** AVAILABLE DATA **
+ + + + +
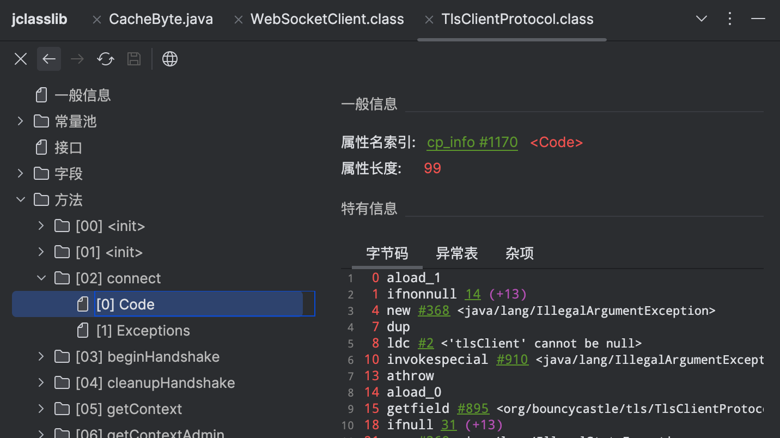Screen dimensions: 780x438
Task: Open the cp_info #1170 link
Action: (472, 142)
+ + + + +
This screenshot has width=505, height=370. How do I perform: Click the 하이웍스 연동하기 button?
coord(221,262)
+ + + + +
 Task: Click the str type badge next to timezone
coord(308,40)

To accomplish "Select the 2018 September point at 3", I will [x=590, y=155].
+ + + + +
Rewrite the rows from the line with "Task: Click the" up to and including the line with "will [x=590, y=155].", changing "badge" to "tag" and keeping everything else the same.

** EXERCISE RESULT **
 Task: Click the str type tag next to timezone
coord(308,40)

To accomplish "Select the 2018 September point at 3", I will [x=590, y=155].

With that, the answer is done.